* _What to do_:
Looking at the data below, count the lines that contain the string "Uncheck". Write only the total.

+++ Records

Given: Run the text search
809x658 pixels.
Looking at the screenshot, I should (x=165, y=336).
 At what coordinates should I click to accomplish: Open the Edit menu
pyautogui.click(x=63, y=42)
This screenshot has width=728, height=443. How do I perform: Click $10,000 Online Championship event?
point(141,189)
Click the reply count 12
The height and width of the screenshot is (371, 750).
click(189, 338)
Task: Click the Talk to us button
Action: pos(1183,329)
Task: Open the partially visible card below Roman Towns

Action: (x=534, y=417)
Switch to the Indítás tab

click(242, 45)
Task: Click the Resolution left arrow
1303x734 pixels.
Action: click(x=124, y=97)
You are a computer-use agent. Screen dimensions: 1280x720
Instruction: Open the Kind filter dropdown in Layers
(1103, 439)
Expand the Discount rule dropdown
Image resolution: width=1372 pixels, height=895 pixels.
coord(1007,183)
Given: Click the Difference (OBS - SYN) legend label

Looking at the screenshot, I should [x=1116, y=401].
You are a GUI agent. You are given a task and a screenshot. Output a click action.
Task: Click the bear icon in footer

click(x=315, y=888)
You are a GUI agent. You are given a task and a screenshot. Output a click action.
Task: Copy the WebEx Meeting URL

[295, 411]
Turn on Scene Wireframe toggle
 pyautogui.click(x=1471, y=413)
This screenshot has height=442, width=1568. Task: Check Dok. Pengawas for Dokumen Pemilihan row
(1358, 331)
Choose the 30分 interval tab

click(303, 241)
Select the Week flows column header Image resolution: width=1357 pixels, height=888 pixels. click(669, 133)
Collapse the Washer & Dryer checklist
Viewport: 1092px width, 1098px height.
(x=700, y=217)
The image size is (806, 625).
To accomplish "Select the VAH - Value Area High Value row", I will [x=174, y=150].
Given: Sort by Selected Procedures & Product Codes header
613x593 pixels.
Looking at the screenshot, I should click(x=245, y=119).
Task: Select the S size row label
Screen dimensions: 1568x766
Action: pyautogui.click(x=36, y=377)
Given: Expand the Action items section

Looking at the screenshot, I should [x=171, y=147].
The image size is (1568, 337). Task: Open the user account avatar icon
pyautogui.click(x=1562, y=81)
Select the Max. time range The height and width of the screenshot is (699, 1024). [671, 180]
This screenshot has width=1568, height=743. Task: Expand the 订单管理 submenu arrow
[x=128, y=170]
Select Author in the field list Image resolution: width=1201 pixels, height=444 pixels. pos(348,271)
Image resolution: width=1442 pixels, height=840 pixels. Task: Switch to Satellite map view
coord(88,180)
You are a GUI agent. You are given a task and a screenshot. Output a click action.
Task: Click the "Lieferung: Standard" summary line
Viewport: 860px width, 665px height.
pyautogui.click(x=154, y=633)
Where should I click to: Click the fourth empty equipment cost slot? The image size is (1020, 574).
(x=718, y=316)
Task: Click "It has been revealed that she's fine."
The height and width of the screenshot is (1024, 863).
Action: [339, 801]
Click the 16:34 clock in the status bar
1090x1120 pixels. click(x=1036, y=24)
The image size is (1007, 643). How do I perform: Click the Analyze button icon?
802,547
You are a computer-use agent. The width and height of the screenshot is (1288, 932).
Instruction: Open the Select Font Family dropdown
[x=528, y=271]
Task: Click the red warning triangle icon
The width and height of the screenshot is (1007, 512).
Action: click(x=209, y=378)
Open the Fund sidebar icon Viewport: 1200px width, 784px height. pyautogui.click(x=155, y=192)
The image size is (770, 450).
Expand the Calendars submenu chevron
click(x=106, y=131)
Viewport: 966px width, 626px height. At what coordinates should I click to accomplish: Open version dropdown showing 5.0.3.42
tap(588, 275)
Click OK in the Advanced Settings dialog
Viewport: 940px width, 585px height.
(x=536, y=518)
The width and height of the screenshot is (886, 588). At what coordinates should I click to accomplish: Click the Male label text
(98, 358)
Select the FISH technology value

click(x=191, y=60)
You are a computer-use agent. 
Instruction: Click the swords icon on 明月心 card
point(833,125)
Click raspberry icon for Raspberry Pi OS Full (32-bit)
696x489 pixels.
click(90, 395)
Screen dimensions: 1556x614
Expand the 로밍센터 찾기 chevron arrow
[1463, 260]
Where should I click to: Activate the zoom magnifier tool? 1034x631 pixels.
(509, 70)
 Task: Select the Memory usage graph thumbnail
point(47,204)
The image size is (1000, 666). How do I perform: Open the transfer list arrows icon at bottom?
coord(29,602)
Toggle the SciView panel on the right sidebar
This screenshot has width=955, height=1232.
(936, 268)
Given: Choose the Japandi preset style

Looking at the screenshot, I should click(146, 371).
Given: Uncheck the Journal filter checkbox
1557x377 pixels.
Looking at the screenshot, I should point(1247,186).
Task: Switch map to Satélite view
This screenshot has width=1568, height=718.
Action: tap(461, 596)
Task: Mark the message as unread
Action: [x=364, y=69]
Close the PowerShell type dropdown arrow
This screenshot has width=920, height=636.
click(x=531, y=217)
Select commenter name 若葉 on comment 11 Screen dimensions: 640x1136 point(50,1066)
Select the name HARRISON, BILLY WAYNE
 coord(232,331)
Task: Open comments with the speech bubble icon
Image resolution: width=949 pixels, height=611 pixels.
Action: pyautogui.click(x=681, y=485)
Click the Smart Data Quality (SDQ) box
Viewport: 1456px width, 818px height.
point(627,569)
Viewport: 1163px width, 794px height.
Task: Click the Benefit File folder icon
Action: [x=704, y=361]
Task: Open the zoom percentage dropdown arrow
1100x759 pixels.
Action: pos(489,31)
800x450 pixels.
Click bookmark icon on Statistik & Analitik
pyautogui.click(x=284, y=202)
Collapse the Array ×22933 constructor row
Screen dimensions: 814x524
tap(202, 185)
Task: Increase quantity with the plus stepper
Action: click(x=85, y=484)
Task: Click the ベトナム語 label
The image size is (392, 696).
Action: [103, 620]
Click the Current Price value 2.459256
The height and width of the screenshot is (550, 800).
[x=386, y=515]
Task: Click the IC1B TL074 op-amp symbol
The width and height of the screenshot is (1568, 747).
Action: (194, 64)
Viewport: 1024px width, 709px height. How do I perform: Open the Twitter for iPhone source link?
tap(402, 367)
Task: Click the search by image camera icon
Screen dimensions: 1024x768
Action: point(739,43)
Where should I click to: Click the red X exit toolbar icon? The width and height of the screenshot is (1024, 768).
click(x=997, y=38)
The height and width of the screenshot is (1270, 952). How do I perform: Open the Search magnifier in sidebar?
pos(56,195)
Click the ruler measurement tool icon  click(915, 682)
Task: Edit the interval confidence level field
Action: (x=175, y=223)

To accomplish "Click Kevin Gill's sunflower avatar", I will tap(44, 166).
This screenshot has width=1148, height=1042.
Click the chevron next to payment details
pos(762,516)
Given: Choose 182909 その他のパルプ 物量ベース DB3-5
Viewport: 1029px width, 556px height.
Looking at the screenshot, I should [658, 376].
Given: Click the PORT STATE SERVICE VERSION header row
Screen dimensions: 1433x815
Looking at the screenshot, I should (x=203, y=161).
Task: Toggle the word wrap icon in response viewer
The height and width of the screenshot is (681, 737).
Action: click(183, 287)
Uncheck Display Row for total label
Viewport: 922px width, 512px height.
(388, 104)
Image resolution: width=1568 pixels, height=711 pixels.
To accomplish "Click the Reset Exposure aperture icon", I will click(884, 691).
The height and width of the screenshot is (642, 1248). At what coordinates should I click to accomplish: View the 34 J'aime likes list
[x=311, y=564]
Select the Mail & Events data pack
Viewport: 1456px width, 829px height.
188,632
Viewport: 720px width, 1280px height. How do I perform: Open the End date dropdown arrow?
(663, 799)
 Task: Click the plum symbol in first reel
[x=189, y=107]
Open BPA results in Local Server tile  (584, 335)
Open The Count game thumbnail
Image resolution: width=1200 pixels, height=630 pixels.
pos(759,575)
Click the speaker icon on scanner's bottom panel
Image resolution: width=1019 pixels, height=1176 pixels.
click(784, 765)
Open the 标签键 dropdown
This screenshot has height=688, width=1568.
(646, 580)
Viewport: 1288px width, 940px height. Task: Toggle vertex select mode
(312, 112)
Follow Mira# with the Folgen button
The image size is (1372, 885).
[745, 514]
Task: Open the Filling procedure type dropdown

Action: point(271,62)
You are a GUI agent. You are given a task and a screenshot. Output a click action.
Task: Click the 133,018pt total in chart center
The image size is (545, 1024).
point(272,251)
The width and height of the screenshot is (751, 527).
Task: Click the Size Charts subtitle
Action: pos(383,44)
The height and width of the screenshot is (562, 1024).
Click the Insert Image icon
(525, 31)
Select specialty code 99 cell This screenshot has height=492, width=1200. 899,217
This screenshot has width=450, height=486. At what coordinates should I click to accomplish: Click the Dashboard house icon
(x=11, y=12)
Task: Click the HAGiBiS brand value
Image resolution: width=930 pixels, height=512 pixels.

++++++

* _Exercise response_:
2